Intervention de Sébastien Lecornu

Réunion du jeudi 7 novembre 2019 à 14h30
Commission des lois constitutionnelles, de la législation et de l'administration générale de la république

Sébastien Lecornu, ministre auprès de la ministre de la cohésion des territoires et des relations avec les collectivités territoriales, chargé des collectivités territoriales :

Effectivement, ce n'est pas la même chose. Je serai bref, mais j'espère vous convaincre, madame la ministre Pau-Langevin.

Premièrement, il existe un grand principe, celui selon lequel le salarié est protégé dans l'entreprise précisément parce qu'il défend l'intérêt social de cette dernière : un bon dialogue social participe à l'intérêt de l'entreprise. En commençant à imaginer des protections dans le droit du travail pour des causes extérieures à l'entreprise, on s'engage dans une voie complètement inédite. D'ailleurs, même si nous ne les avons pas consultés formellement, les contacts que nous avons eus avec les représentants des syndicats de salariés montrent qu'ils observent cette affaire avec beaucoup d'attention. Si une protection aussi forte est accordée aux représentants du personnel dans une entreprise, ce n'est pas pour rien ; du reste, les pompiers volontaires et les réservistes des armées, par exemple, n'en ont jamais bénéficié. Établir comme fait générateur de la protection dans l'entreprise la qualité d'élu local, alors même qu'il n'y a aucun lien entre les deux – car il s'agit d'un mandat politique, et non d'un mandat social, comme c'est le cas pour le représentant du personnel –, constituerait un véritable virage, auquel je suis défavorable.

La seconde raison est une raison de fait : dans la vraie vie, les élus sont souvent salariés de toutes petites entreprises – artisans, commerçants – de leur commune ou des environs, qu'il s'agisse de la communauté de communes ou du canton. Avec une telle disposition, on aurait vite fait d'en déstabiliser un certain nombre. Certains pourraient me répondre, à la rigueur, que cela importe peu, mais le problème essentiel est que l'on risque de rendre les élus locaux inemployables : à compétences équivalentes, quand on aura le choix entre quelqu'un qui est adjoint au maire et quelqu'un qui ne l'est pas, il y a fort à parier que c'est le second qui sera embauché.

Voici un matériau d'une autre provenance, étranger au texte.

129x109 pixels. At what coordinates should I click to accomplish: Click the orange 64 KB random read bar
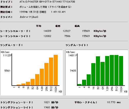[37, 80]
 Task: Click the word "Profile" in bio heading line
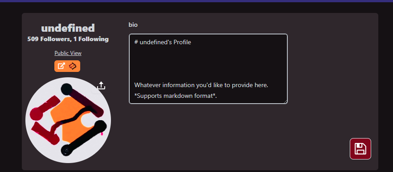[x=182, y=42]
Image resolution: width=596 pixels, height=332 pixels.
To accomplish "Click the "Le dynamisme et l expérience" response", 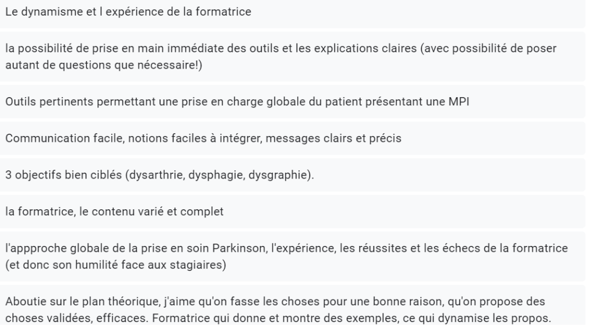I will tap(128, 12).
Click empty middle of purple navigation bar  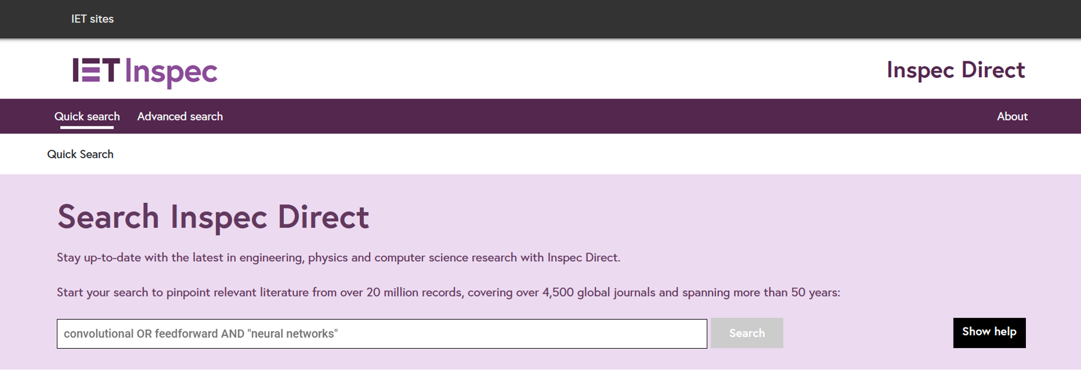(579, 116)
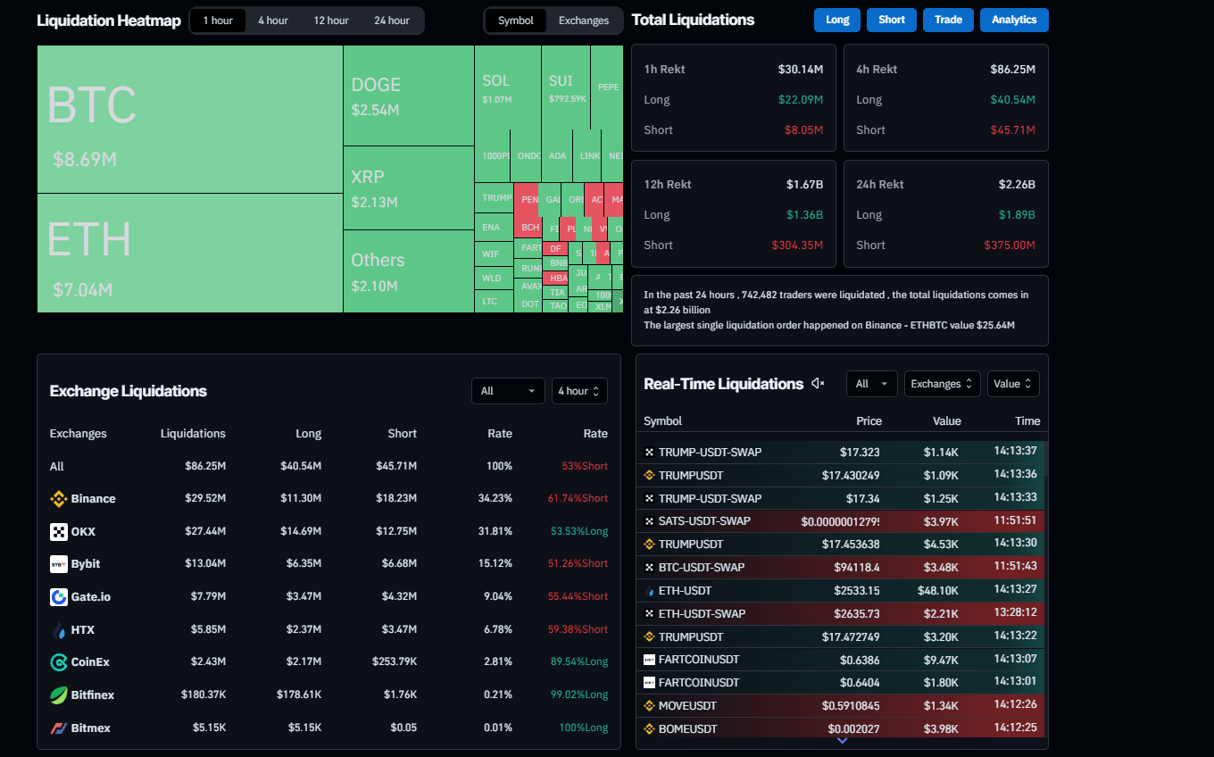Viewport: 1214px width, 757px height.
Task: Click the down chevron below the liquidations list
Action: (x=842, y=740)
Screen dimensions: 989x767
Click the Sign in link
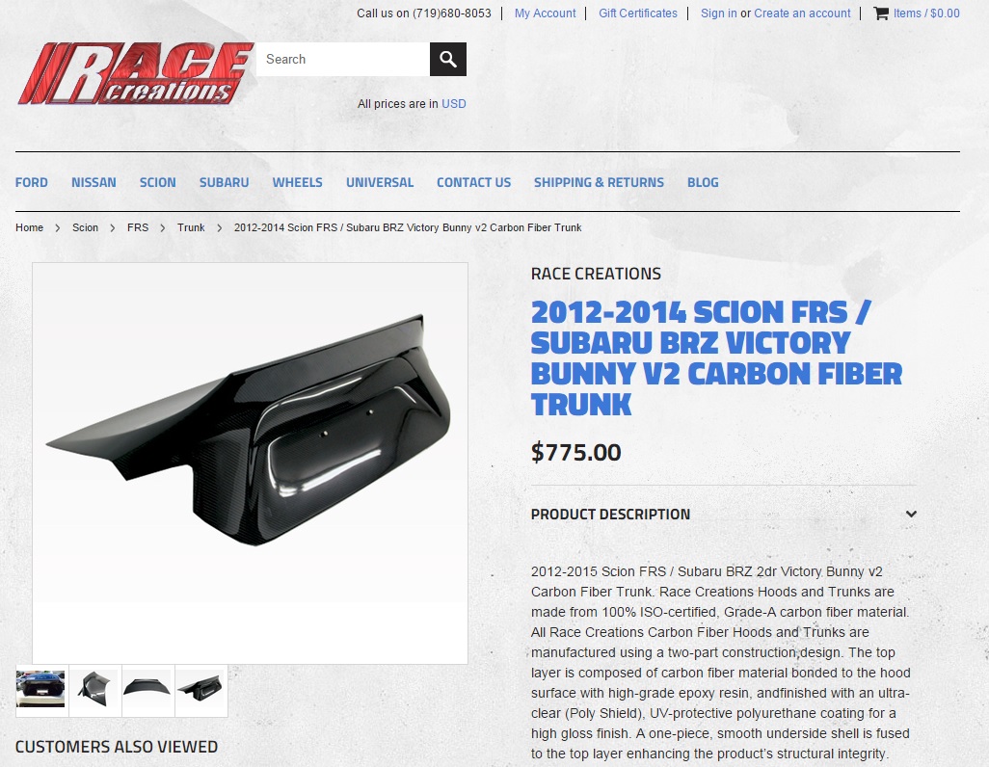(x=718, y=13)
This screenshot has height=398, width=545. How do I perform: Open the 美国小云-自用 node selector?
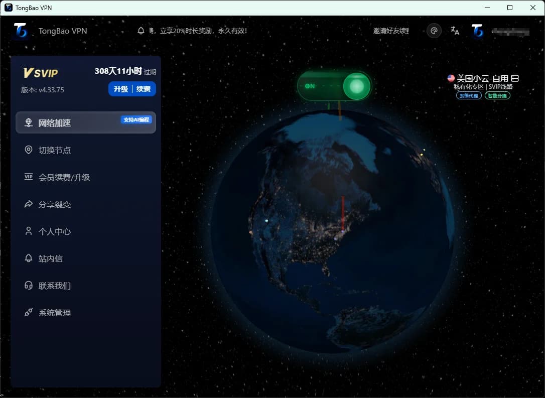[482, 78]
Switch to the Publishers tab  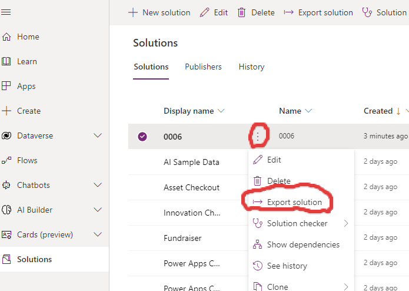tap(203, 67)
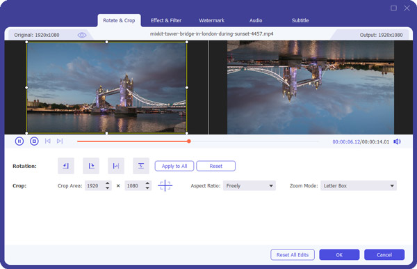Flip video horizontally
This screenshot has height=269, width=417.
116,166

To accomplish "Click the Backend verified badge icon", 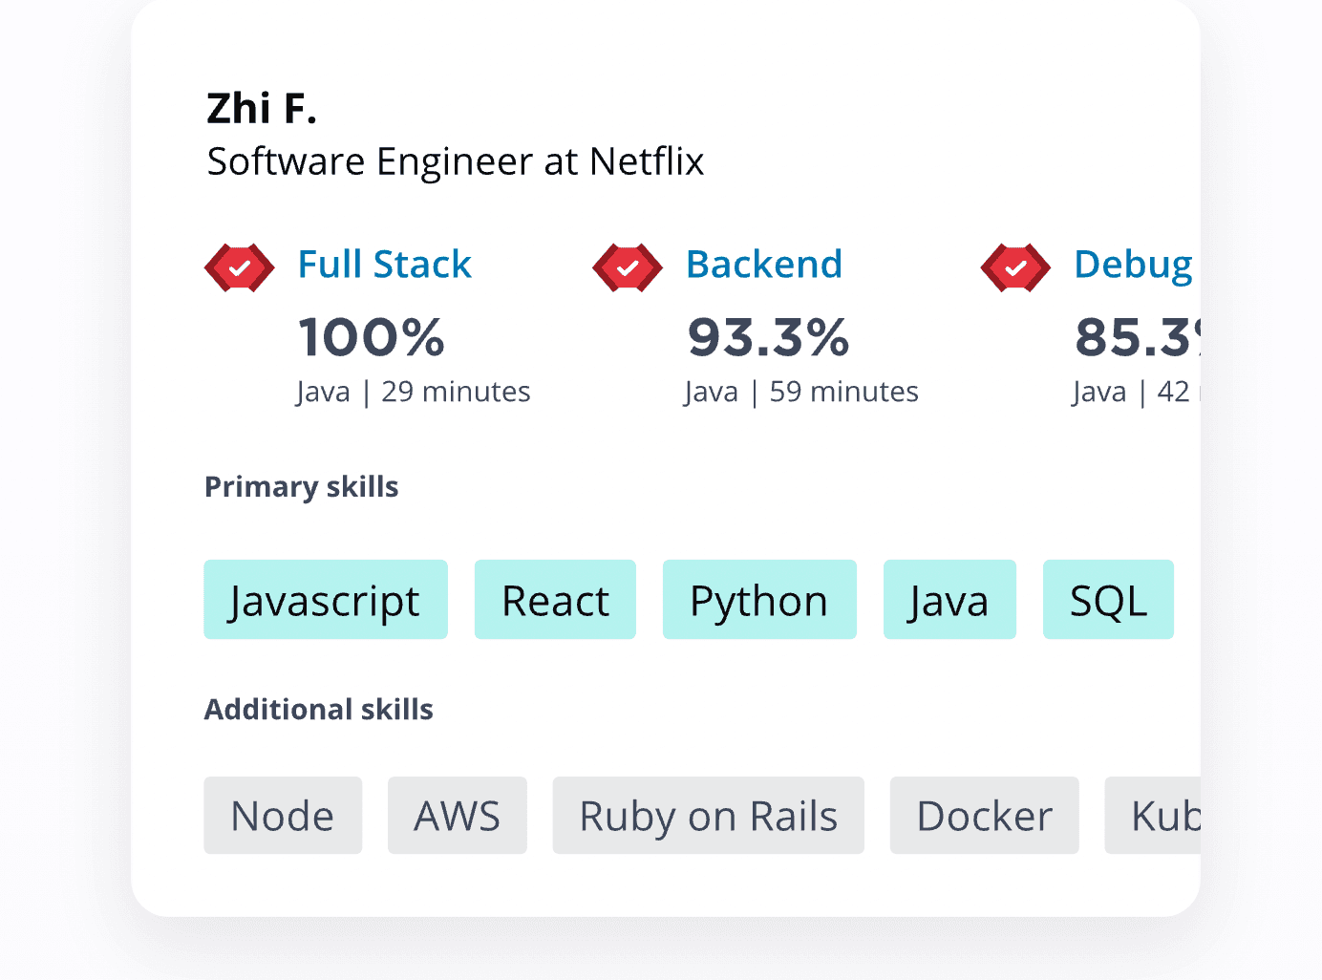I will 627,267.
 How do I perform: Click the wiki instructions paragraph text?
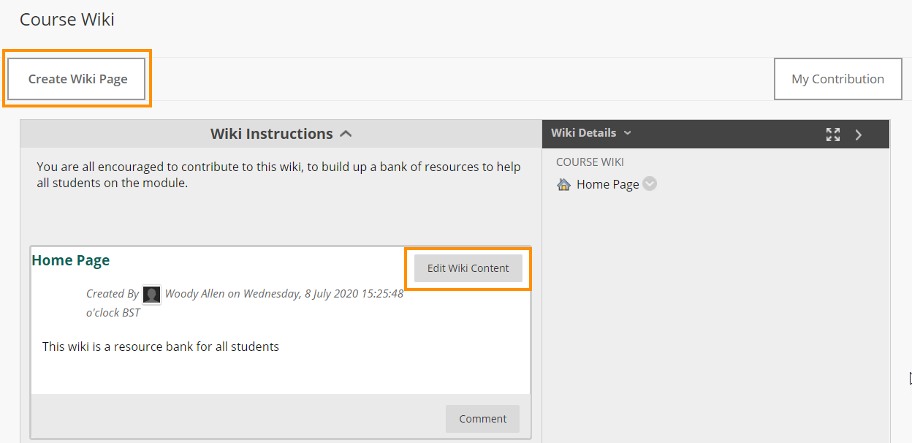279,175
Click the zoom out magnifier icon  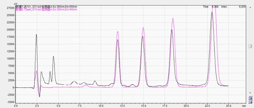[x=250, y=101]
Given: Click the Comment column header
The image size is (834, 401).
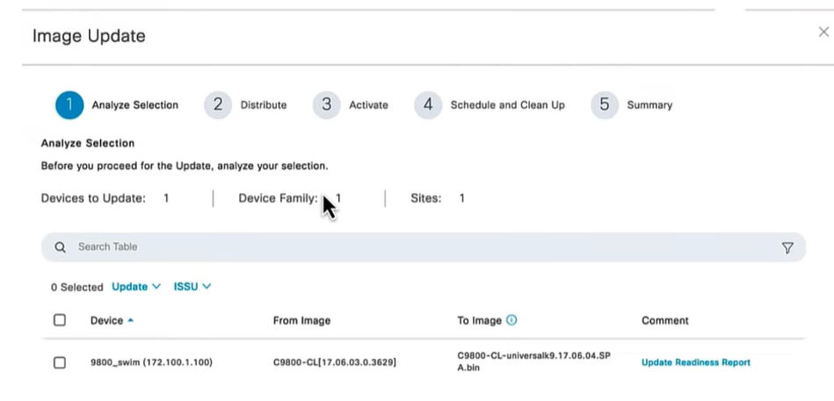Looking at the screenshot, I should [x=665, y=321].
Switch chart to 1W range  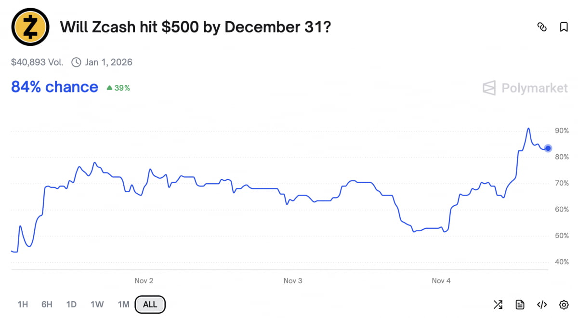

Cela veut-il dire qu'il ne faut rien faire ? La réponse est non. À cet égard, je pense que l'amendement CL1064, présenté par M. Houlié et plusieurs de ses collègues, va dans le bon sens, parce qu'il permet de traduire pour la première fois en droit positif la sanction de la discrimination. En effet, ce qui serait scandaleux, c'est qu'un élu de la République, salarié dans une entreprise, se voie privé d'une promotion, soit victime d'une discrimination à l'embauche ou d'une sanction disciplinaire, que sais-je encore, précisément parce qu'il est élu. Or, actuellement, s'il va devant le conseil des prud'hommes, il ne peut pas opposer sa qualité d'élu local comme critère de discrimination. C'est absolument incroyable. Le cas est prévu dans le code général des collectivités territoriales, mais n'a jamais été traduit dans le code du travail. Il n'existe donc pas d'acte de droit positif permettant de protéger les élus.

Pour toutes ces raisons, je vous propose donc, madame la ministre George Pau-Langevin, de retirer vos amendements CL473 et CL474 et de soutenir l'amendement CL1064, de manière à ce que celui-ci soit adopté. En clair, si je devais résumer ma position en une phrase, je dirais que, plutôt que d'imaginer une protection en amont, qui crée de nombreuses difficultés, je propose une protection en aval ; ce serait déjà, me semble-t-il, une belle avancée.